**DATA PROVIDED**
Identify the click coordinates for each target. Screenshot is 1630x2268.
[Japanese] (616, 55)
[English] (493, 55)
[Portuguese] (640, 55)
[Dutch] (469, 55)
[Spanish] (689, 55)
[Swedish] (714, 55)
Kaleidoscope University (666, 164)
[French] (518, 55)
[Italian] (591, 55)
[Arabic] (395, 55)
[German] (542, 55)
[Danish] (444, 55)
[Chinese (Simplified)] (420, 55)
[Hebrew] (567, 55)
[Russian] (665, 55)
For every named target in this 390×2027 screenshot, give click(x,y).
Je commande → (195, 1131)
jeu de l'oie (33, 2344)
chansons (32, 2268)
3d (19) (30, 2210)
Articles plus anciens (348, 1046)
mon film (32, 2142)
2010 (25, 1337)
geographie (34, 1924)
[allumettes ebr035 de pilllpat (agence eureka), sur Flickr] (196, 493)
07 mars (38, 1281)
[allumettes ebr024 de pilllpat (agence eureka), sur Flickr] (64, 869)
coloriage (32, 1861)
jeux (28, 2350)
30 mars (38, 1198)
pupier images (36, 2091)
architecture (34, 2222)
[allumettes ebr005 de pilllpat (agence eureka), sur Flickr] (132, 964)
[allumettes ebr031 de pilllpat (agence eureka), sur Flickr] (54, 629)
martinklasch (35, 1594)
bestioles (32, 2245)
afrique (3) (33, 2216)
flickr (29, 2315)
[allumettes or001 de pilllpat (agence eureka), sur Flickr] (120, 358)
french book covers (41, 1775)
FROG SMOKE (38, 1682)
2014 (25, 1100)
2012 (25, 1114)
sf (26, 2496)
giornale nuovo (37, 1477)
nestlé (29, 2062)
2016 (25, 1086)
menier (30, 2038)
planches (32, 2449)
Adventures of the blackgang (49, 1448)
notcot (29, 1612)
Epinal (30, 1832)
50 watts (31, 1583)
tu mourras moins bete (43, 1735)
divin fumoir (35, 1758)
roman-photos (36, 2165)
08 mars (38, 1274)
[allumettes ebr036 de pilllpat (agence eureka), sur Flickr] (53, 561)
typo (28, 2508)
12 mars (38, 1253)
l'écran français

**WORK TO BE COMPLETED**
The answer must restate all of the entries exactly.

**EXERCISE RESULT**
Identify the click coordinates for each target. Screenshot is 1630x2268.
[Japanese] (616, 55)
[English] (493, 55)
[Portuguese] (640, 55)
[Dutch] (469, 55)
[Spanish] (689, 55)
[Swedish] (714, 55)
Kaleidoscope University (666, 164)
[French] (518, 55)
[Italian] (591, 55)
[Arabic] (395, 55)
[German] (542, 55)
[Danish] (444, 55)
[Chinese (Simplified)] (420, 55)
[Hebrew] (567, 55)
[Russian] (665, 55)
For every named target in this 390×2027 screenshot, give click(x,y).
Je commande → (195, 1131)
jeu de l'oie (33, 2344)
chansons (32, 2268)
3d (19) (30, 2210)
Articles plus anciens (348, 1046)
mon film (32, 2142)
2010 (25, 1337)
geographie (34, 1924)
[allumettes ebr035 de pilllpat (agence eureka), sur Flickr] (196, 493)
07 mars (38, 1281)
[allumettes ebr024 de pilllpat (agence eureka), sur Flickr] (64, 869)
coloriage (32, 1861)
jeux (28, 2350)
30 mars (38, 1198)
pupier images (36, 2091)
architecture (34, 2222)
[allumettes ebr005 de pilllpat (agence eureka), sur Flickr] (132, 964)
[allumettes ebr031 de pilllpat (agence eureka), sur Flickr] (54, 629)
martinklasch (35, 1594)
bestioles (32, 2245)
afrique (3) (33, 2216)
flickr (29, 2315)
[allumettes or001 de pilllpat (agence eureka), sur Flickr] (120, 358)
french book covers (41, 1775)
FROG SMOKE (38, 1682)
2014 (25, 1100)
2012 (25, 1114)
sf (26, 2496)
giornale nuovo (37, 1477)
nestlé (29, 2062)
2016 (25, 1086)
menier (30, 2038)
planches (32, 2449)
Adventures of the blackgang (49, 1448)
notcot (29, 1612)
Epinal (30, 1832)
50 watts (31, 1583)
tu mourras moins bete (43, 1735)
divin fumoir (35, 1758)
roman-photos (36, 2165)
08 mars (38, 1274)
[allumettes ebr036 de pilllpat (agence eureka), sur Flickr] (53, 561)
typo (28, 2508)
12 mars (38, 1253)
l'écran français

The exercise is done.